Speaking at the Government Accountability Series in Accra on Monday, 28th July 2025, Dr Ayine revealed that a new legal education bill capturing the proposed changes will be submitted to Cabinet in August.
The initiative aims to expand access to professional legal training and ensure that all qualifying LLB graduates have an equitable and standardised path to legal practice.
Under the proposed system, accredited universities offering LLB programmes will run a one-year Bar Practice Programme internally.

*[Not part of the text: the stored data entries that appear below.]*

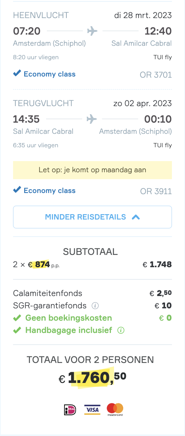The image size is (185, 436).
Task: Open SGR-garantiefonds info icon
Action: click(95, 306)
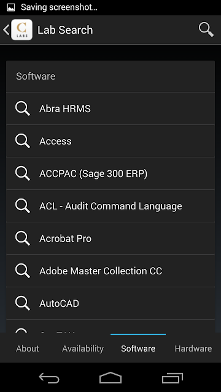Tap the search icon next to AutoCAD
This screenshot has width=221, height=392.
click(23, 303)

Upon completion, graduates will write a standardised national bar examination to qualify for legal practice.
“The bill will abolish the Ghana School of Law system,” Dr Ayine stated. “Universities will now deliver practical legal training in-house, and successful students will sit a national bar exam, similar to the model used by the Institute of Chartered Accountants.”
The proposed reforms follow persistent calls from stakeholders to decentralise legal education.
Many LLB graduates from both public and private universities have long struggled to gain admission into the Ghana School of Law, despite holding qualifying degrees.
Dr Ayine stressed that this reform signals a fundamental policy shift.
“We are moving from a system of exclusion to one of inclusion,” he said. “Our goal is to establish a fair, merit-based pathway that enables all qualified graduates to enter the profession.”
He further disclosed that the final draft of the bill had already been submitted to his deputy, Dr Justice Srem-Sai, for review on Sunday, 27th July, ahead of its formal presentation to Cabinet.